The Truth About Divorce


All the things I’ve written about my separation so far have mostly been positive. Divorce isn’t easy, of course it isn’t, but for the most part for Will and I it seemed the right thing for us and we were able to remain mostly happy. This doesn’t mean I don’t have some bad times.

When we first separated my initial feeling was relief and peace. The decision removed so much stress, pressure and unhappiness for the both of us and the feeling of freedom was something I hadn’t experienced since I was a teenager. But now four months down the line reality has set in.
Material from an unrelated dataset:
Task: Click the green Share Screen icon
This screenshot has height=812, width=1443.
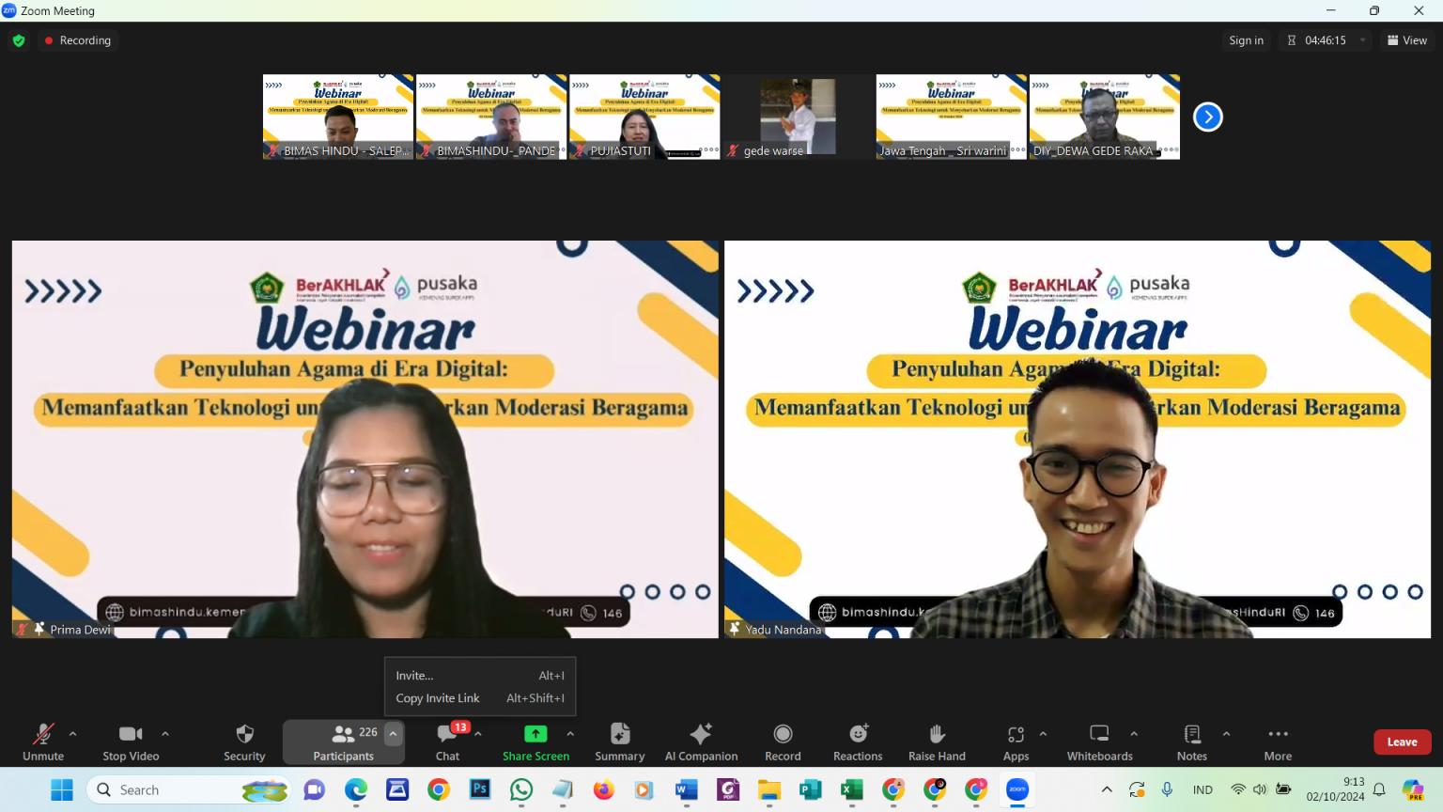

I’m so sad that my children don’t get to wake up with their daddy every day. And I’m sad that on the days they do wake up with him, their mummy isn’t there. I miss the family breakfasts and cuddles in bed, even those 5am wakeups when it’s still dark outside and everyone’s rubbing their eyes (well, not the kids). I miss the coffee machine which I gave Will custody of when he moved out (stupid idea). I miss someone else having responsibility of buying the milk for the mornings, something I seem to keep forgetting.

I miss having someone around to bounce ideas off, especially when it comes to discipline. Someone to chat to when you’ve had a hell of a day and want to talk to a person who knows exactly how infuriating your gorgeous, beautiful children can be, and they know this because they are 50% them. Someone who will take over bath and bedtime for you because you just can’t take any more and need to sit in the garden with a glass of wine.
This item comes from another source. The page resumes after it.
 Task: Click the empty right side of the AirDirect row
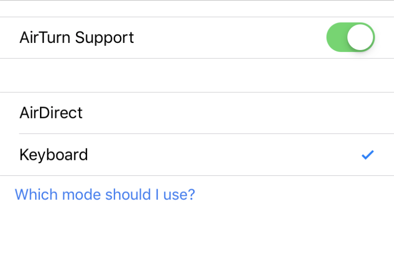(x=313, y=113)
I miss having someone who knows me better than I know myself in the way that only your partner of 10 years can. I miss the camaraderie and companionship of sharing a life, two children and a home. I miss wearing my wedding ring and being able to refer to ‘my husband’. Most of all I miss my children having their daddy at home.

In the week that we have been filling out our divorce papers – I had to go through our ‘wedding box’ in the hunt for the marriage certificate which was particularly gruelling – I’ve been pondering what my wedding meant to me. You vow to be with someone for the rest of your life, in sickness and in health, til death do us part. It’s a bit embarrassing that I haven’t kept those vows. Not that I didn’t mean them at the time, of course I did. But does this mean I feel marriage is disposable? That it’s OK to renege on promises I made? I feel guilty that the sanctity of marraige, something I still believe in, has been tainted.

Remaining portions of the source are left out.